Dagmar Schmidt, Lina Seitzl und Helmut Kleebank argumentierten überwiegend sachbezogen und ließen mehrfach Zwischenfragen zu. Christos Pantazis wurde deutlich schärfer und sprach von „oppositionellem Sozialpopulismus“, Dirk Wiese griff in der Geschäftsordnungsdebatte die Ampelzeit der Grünen an.

BÜNDNIS 90/DIE GRÜNEN
Themenfokus6/10
Konfrontation7/10

In der GKV- und Heizungsdebatte blieben Dahmen und Verlinden beim Thema, wurden aber sehr scharf – Dahmen kündigte an, das Gesetz „an Ihr Türschild nageln“ zu wollen.
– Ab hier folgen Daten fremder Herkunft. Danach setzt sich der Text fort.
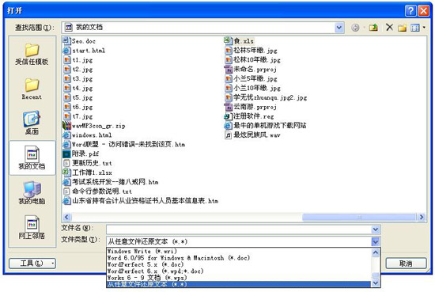Expand the 查找范围 location dropdown
The height and width of the screenshot is (292, 435).
339,28
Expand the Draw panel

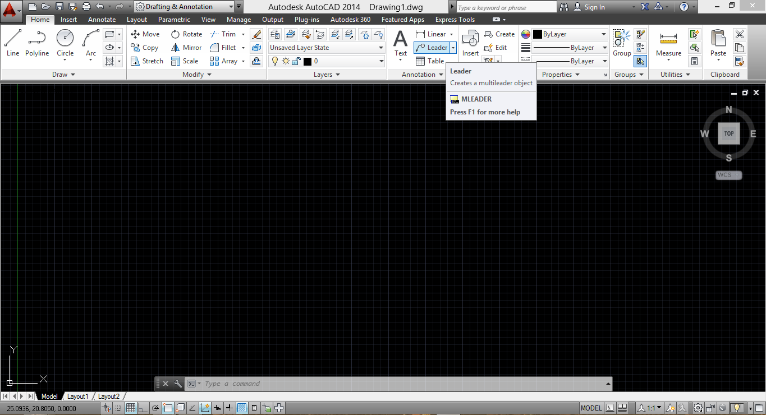point(63,74)
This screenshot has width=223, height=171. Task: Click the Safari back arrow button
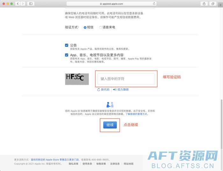pos(17,3)
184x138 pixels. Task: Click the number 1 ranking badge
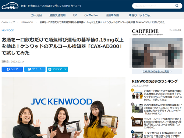click(x=132, y=90)
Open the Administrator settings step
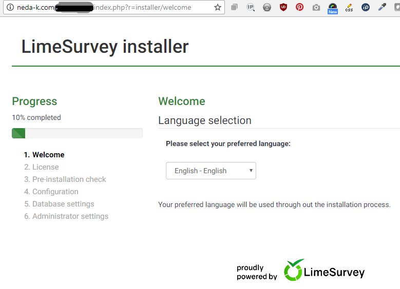Screen dimensions: 400x289 pyautogui.click(x=70, y=216)
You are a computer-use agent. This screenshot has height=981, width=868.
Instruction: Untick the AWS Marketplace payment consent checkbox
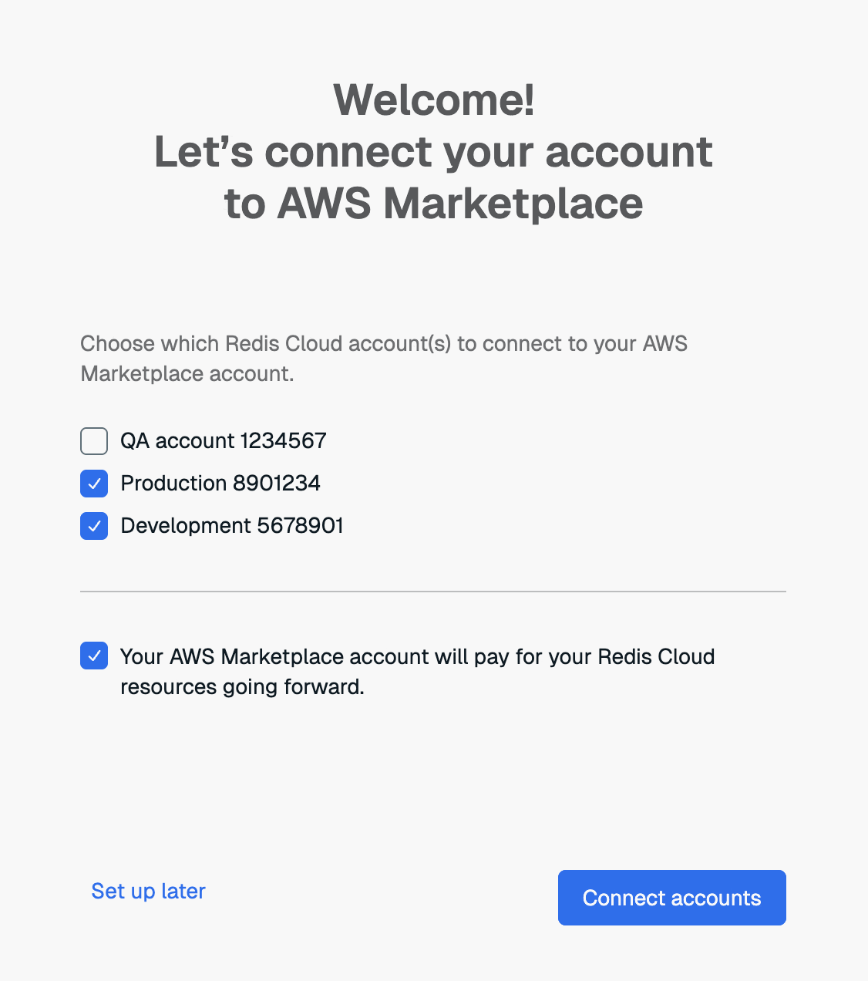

In der von ihnen selbst beantragten Aktuellen Stunde zur Krankschreibung weiteten Lang und Banaszak die Rede auf Kanzlerkritik, Erbschaftsteuer und Kindersofortzuschlag aus, was die Koalition als Themenverfehlung rügte.

AfD
Themenfokus5/10
Konfrontation8/10

In der Wirtschaftsdebatte nutzte die Fraktion die Redezeit ausführlich für Wahlkampfbotschaften zu Landtagswahlen, Migration und Energie, teils weit vom eigenen Antrag entfernt. Martin Sichert warf Abgeordneten vor, „Tausende Menschenleben auf dem Gewissen“ zu haben, Hans-Jürgen Goßner schlug der Union vor, „christlich“ durch „schäbig“ zu ersetzen.

Die Linke
Themenfokus8/10
Konfrontation7/10

Latendorf und Cezanne argumentierten in der Heizungsdebatte konsequent mit Informations- und Begründungspflichten, Julia-Christina Stange blieb in der Aktuellen Stunde beim Thema Arbeitsbedingungen. Heidi Reichinnek und Ates Gürpinar wurden mit Bildern wie „Axt“ und „Kettensäge“ sowie dem Vorwurf, Union-Abgeordnete hätten Pflegekräfte ausgelacht, deutlich konfrontativer.